Deadly fighting raged between rival Sudanese forces on Tuesday in Abyei, a flashpoint oil district between north and south whose status remains contested three years after the end of civil war.
Aid workers said fighting went on for at least five hours between government troops and southern ex-rebels, who fought Africa's longest civil war until reaching a fragile power-sharing peace agreement with Khartoum in 2005. The clashes, involving guns, mortar rounds and artillery, reached outside the gate of the main UN compound on the edge of town and severed a tentative ceasefire brokered by the United Nations late last week, aid workers said.
Impasse over Abyei - whose oil wealth is bitterly contested by Sudan's mainly Arab north and mainly Christian and animist south - has been one issue delaying implementation of the 2005 peace deal and without resolution could sink the agreement, analysts say.
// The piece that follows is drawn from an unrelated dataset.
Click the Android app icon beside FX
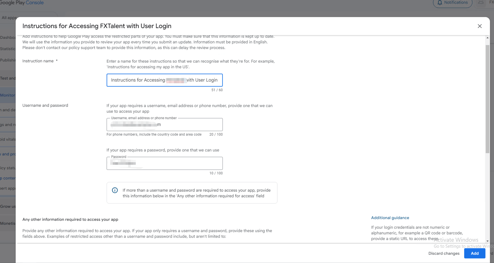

Aid workers and Khartoum said the southern Sudan People's Liberation Army (SPLA) attacked the impoverished town of Abyei, which lies at the heart of the contested district and which had been under government military control. The Sudanese army spokesman said soldiers had died in the assault but that the 31st Brigade deployed in Abyei was repulsing the attack.
"It started at 4:00 am (0100 GMT) and stopped around 8:00 am. It started again just before 10:00 am and lasted about an hour. The fighting has been very heavy," said one aid worker on condition of anonymity. "It's currently quiet but I think the general feeling is that this is not the end," the aid worker added.
Fears are rising of a possible counter-attack on Agok, 25 kilometres (15 miles) to the south where UN agencies and aid workers are distributing food to some of the 30,000 to 50,000 people displaced by fighting in Abyei last week.
"The UN is currently using all means we can to get this resolved peacefully," Chris Johnson, head of the UN mission in Abyei, told AFP. Sudan's official SUNA news agency said SPLA forces attacked Abyei at dawn using heavy artillery in a bid to seize control of the town.
"The armed forces are repulsing the attack," SUNA quoted military spokesman Othman Mohammed al-Agbash as saying. "The armed forces have sustained a number of martyrs," he added. But Edward Lino, the chief southern politician based in Abyei, blamed the government military for sending additional troops into the town overnight.
"Once they arrived from the north, they immediately started this morning," he told AFP by telephone from the southern capital Juba. "The objective of the SPLA now was first of all to defend ourselves and the area, and to defend the people," he added.
Lino said he had reports of "many wounded and casualties" and that the fighting was "still going on". "This is the biggest violation that happened (since the 2005 peace agreement) but we are for peace and we cannot allow it to fall," he added.
The United Nations last week evacuated its entire civilian staff from the town following days of fighting between government forces and the SPLA. Aid workers said any casualties on Tuesday would be military because the entire civilian population - a mixture of Arab and Ngok Dinka tribesmen - had already fled the town.